2. Keep in touch with partners and keep organised AND try to be part of an active positive scene, not just climbing but general fitness.

3. Get to somewhere interesting in late Jan (Morocco? Gibraltar?) and early April (Pfalz? Annot?).

4. Week long trip to Lewis, several days sea-cliffing in Skye, long weekend in Ardnamurchan.

5. Explore more bouldering over winter, esp: Glen Nevis, Torridon/Reiff, Skye, Carrock Fell, Queen's Crag, Shaftoe, Rothley, Simonside

6. Climb a few E5s and maybe a few F7a+s if I get my fitness back

7. Keep fit at gym, pool, and wall.

8. Lose 1 stone via the above.



...and the same general climbing lifestyle guidelines as last year...


1. Keep in touch with climbing partners regularly, promptly, and positively.

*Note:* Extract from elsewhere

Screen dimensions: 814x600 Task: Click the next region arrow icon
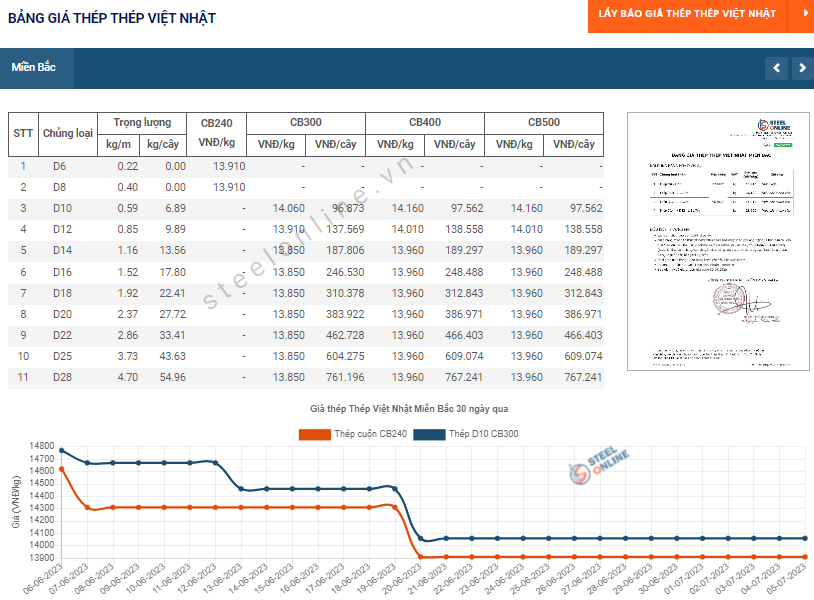[803, 68]
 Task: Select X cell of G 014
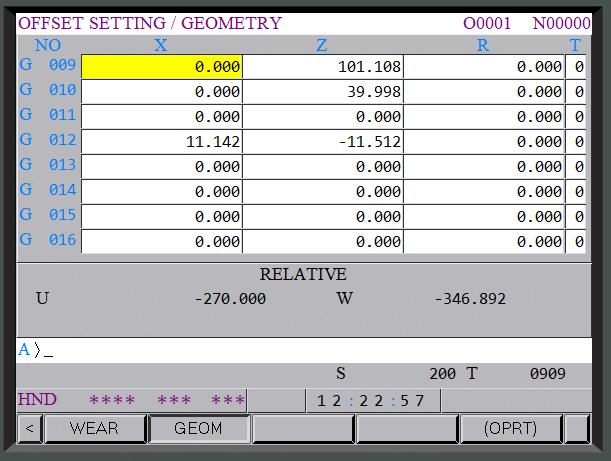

2. Prioritise plans for the most inspiring areas with like-minded partners.

3. Plan more proactively but flexibly in advance rather and last minute.

4. Get started on days out earlier to make best use of time.

5. Keep fitness training and make it a regular habit.

6. Keep eating a decent diet with small portions, less junk, more water.

7. Train stamina, finger strength, finger power, dynamism and endurance at walls.

8. Falling practise, falling practise, falling practise, falling practise.

9. Work on route reading and gear placing outdoors.

10. Stack odds in my favour with suitable weather conditions.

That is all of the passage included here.